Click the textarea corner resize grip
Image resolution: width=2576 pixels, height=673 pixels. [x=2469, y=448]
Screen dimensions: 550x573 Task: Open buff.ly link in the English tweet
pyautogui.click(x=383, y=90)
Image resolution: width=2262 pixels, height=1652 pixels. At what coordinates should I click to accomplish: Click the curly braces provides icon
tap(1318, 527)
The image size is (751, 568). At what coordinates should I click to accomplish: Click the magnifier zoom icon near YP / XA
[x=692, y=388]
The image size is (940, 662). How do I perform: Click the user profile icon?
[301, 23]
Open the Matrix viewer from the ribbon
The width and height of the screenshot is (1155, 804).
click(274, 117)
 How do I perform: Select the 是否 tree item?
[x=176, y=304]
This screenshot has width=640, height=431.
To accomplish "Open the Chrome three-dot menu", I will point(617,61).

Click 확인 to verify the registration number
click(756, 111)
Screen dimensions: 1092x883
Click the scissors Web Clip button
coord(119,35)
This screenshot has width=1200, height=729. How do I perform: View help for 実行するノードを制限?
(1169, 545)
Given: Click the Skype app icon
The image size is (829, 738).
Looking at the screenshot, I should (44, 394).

* **What to do**
Reproduce the material above verbatim, keeping every line in its original order and form.

* **Task output**
Click the textarea corner resize grip
Image resolution: width=2576 pixels, height=673 pixels. [x=2469, y=448]
Screen dimensions: 550x573 Task: Open buff.ly link in the English tweet
pyautogui.click(x=383, y=90)
Image resolution: width=2262 pixels, height=1652 pixels. At what coordinates should I click to accomplish: Click the curly braces provides icon
tap(1318, 527)
The image size is (751, 568). At what coordinates should I click to accomplish: Click the magnifier zoom icon near YP / XA
[x=692, y=388]
The image size is (940, 662). How do I perform: Click the user profile icon?
[301, 23]
Open the Matrix viewer from the ribbon
The width and height of the screenshot is (1155, 804).
click(274, 117)
 How do I perform: Select the 是否 tree item?
[x=176, y=304]
This screenshot has width=640, height=431.
To accomplish "Open the Chrome three-dot menu", I will point(617,61).

Click 확인 to verify the registration number
click(756, 111)
Screen dimensions: 1092x883
Click the scissors Web Clip button
coord(119,35)
This screenshot has width=1200, height=729. How do I perform: View help for 実行するノードを制限?
(1169, 545)
Given: Click the Skype app icon
The image size is (829, 738).
Looking at the screenshot, I should (44, 394).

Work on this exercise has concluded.